What you will do:
Please return the items between the line holding "How do I perform: Switch" and the line holding "Looking at the screenshot, I should pos(172,174).", inclusive, and nothing else.

☆ ☆ ☆ ☆ ☆

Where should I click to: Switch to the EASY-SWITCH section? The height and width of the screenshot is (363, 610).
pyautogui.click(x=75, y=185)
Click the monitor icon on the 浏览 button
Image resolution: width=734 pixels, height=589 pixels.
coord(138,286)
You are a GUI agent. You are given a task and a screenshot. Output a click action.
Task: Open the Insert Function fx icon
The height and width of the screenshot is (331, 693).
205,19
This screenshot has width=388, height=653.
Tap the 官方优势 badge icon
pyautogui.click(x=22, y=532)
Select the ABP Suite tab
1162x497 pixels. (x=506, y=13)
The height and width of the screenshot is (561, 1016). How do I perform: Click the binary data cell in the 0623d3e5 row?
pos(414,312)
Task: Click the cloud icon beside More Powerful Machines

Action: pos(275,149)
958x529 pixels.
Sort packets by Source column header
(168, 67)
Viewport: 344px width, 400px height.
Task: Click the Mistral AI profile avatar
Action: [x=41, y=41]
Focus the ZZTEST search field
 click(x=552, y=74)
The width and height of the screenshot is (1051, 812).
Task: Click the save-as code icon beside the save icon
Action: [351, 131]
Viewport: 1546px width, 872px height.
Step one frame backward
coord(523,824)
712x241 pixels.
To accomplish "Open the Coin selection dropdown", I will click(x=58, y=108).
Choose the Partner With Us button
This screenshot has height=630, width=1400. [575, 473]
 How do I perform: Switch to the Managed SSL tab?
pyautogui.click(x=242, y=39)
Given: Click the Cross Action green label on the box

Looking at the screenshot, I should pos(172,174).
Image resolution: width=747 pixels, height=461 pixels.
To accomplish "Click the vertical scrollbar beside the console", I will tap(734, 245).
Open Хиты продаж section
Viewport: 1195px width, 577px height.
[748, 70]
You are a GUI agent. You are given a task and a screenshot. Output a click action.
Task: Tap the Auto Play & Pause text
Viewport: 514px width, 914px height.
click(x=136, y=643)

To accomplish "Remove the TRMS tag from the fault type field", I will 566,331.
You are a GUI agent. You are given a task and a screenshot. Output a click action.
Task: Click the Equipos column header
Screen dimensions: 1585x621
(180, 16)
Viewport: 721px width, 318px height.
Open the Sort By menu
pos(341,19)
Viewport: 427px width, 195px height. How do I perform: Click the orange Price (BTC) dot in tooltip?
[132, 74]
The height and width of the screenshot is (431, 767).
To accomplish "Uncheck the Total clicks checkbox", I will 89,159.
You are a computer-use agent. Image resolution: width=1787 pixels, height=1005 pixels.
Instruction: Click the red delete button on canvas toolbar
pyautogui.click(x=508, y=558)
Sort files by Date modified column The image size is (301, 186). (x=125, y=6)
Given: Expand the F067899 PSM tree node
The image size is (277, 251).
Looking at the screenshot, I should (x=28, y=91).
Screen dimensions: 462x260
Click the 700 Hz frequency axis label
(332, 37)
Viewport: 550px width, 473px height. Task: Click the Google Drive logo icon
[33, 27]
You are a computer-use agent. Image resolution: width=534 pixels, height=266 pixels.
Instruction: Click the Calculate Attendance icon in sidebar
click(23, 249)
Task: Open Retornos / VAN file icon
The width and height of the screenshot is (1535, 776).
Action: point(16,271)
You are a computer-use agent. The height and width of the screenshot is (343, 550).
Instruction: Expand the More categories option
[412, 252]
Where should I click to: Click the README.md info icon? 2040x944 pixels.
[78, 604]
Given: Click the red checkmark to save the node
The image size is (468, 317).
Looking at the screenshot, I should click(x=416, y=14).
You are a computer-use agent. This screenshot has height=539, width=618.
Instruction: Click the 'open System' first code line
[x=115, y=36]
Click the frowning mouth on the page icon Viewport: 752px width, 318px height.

☆ ☆ ☆ ☆ ☆

Task output:
 How do I perform: Switch to the Managed SSL tab?
pyautogui.click(x=242, y=39)
Given: Click the Cross Action green label on the box

Looking at the screenshot, I should pos(172,174).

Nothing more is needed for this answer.